Thirty-six years passed. Then, a young Polish forestry student excavating in the forest around Auschwitz came across the flask buried 40 cm below the surface. Badly damaged after nearly forty years underground, the letter was initially unreadable- until recently, when Russian historian Pavel Polian and a young associate managed to enhance digitally, and so read Nadjari’s letter. What it letter reveals is a raw and heartfelt account of events in the camp- and the thoughts and feelings of those who witnessed them- and somehow survived.

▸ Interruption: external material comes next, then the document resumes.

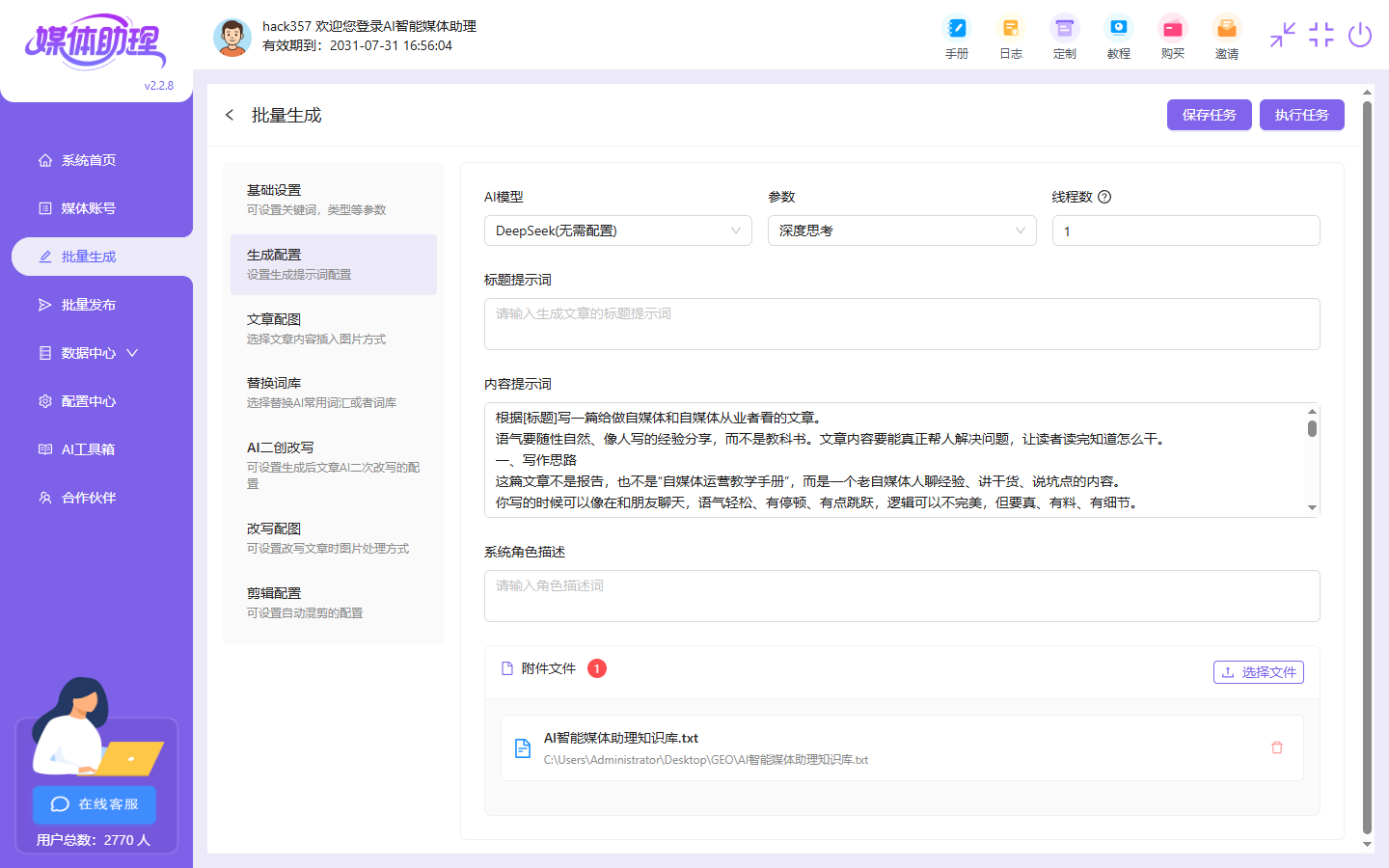Open the 教程 tutorial icon
This screenshot has height=868, width=1389.
click(x=1119, y=36)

Jews had lived in the city of Thessaloniki in Greece since the late second century BC. Unlike in many areas of Europe, they were accepted members of the community, living peacefully with their Christian neighbors. In 1940, around 50,000 Jews were living in Thessaloniki. Amongst them was 23-year-old merchant Marcel Nadjari, who lived with his parents and his younger sister, Nelli.
Then, the Second World War broke out. Along with 12,898 other Jewish men, Nadjari joined up to help defend Greece from invasion. The Greek defensive campaign was short-lived, and by April 1941, the fight for Greece was over. For Greece’s Jews, the real horrors of the war now began. In Thessaloniki, in July 1942, after a year of fear and restriction, all the Jewish men between 18-45 were ordered to present themselves in the town square. From there, they were taken to labor camps. On March 15 the following year, the first of nineteen trains left the city, carrying the rest of Thessaloniki’s Jews to Auschwitz and Birkenau.

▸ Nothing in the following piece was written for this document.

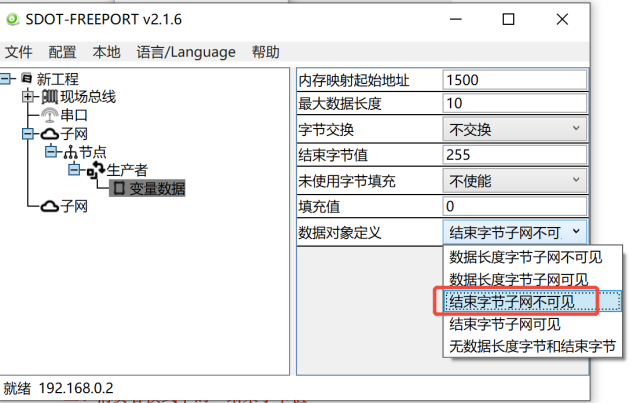Click the 变量数据 variable data icon
633x403 pixels.
pyautogui.click(x=119, y=188)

Marcel Nadjari’s parents and sister were amongst the deportees of 1943. However, Nadjari himself was not shipped out until April 1944. Once at Auschwitz, he found himself recruited into the Sonderkommando, the 2,200 strong body of Jewish prisoners forced to aid the Nazi death squads- or face immediate death themselves. It was the Sonderkommando who had to greet and reassure new prisoners. They collected up the discarded possessions and shorn hair of the new intake –and led them to the gas chambers. They then stripped the bodies of the dead of gold fillings and valuables before cremating them and disposing of the ashes in a nearby river.
Sonderkommando were kept healthy with better rations and living conditions. This advantage meant that they had a chance of staying alive, for even a life amongst the horrors of Auschwitz meant something. However, they also lived with the knowledge that the Nazis could cull them at any moment and replace them with a fresh intake of prisoners. For the Sonderkommando were the bearers of their master’s secrets. When the Sonderkommando of Auschwitz learned of a proposed cull in October 1944, they rebelled; a futile event which was crushed and resulted in the death of 451 of their number. Marcel Nadjari survived because he was not amongst the rebels.

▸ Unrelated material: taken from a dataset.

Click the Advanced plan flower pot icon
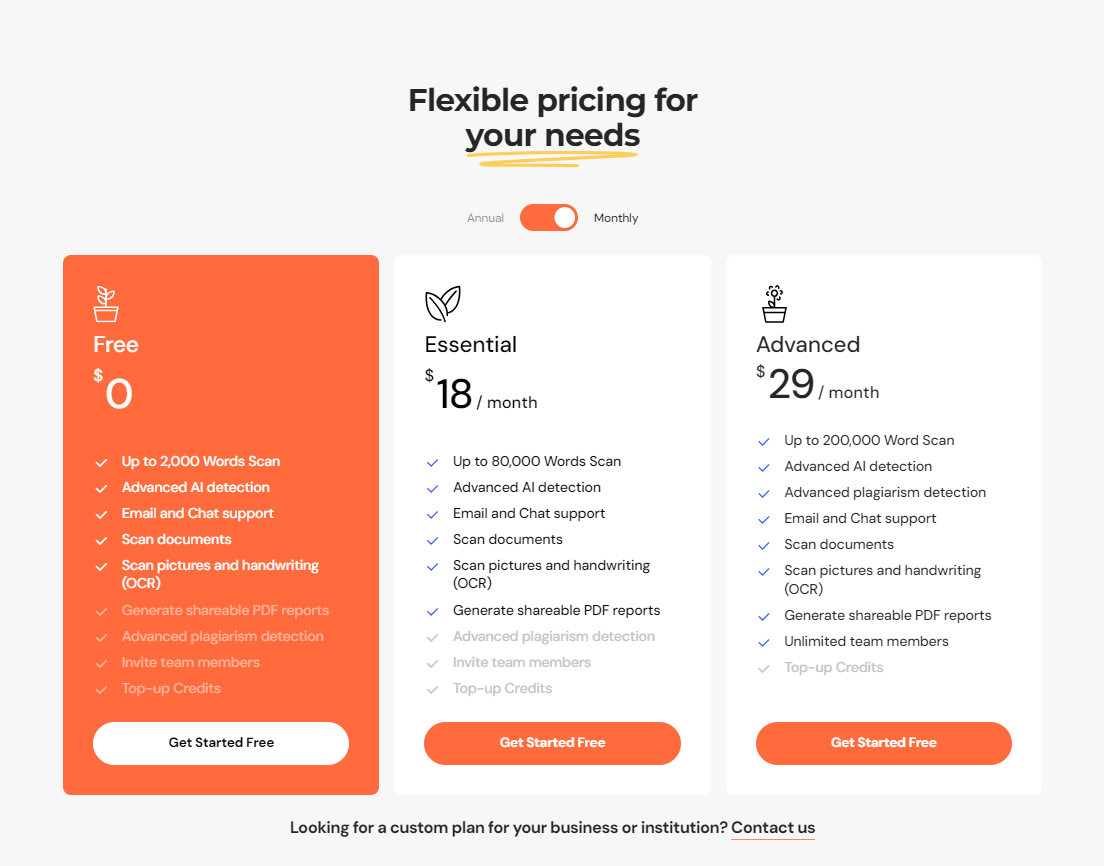The height and width of the screenshot is (866, 1104). click(774, 304)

Only 110 of the Auschwitz Sonderkommando are known to have survived the war. Most of these survivors have disappeared from history, for few wished to publicize the horror of their lives in Auschwitz- or what they were forced to do to survive. However, in November 1944, a month after the unsuccessful coup, Marcel Nadjari, risked his own life to pen a thirteen-page letter that was his testimony to the Nazi’s atrocities, which he scribbled down on scraps of paper and buried.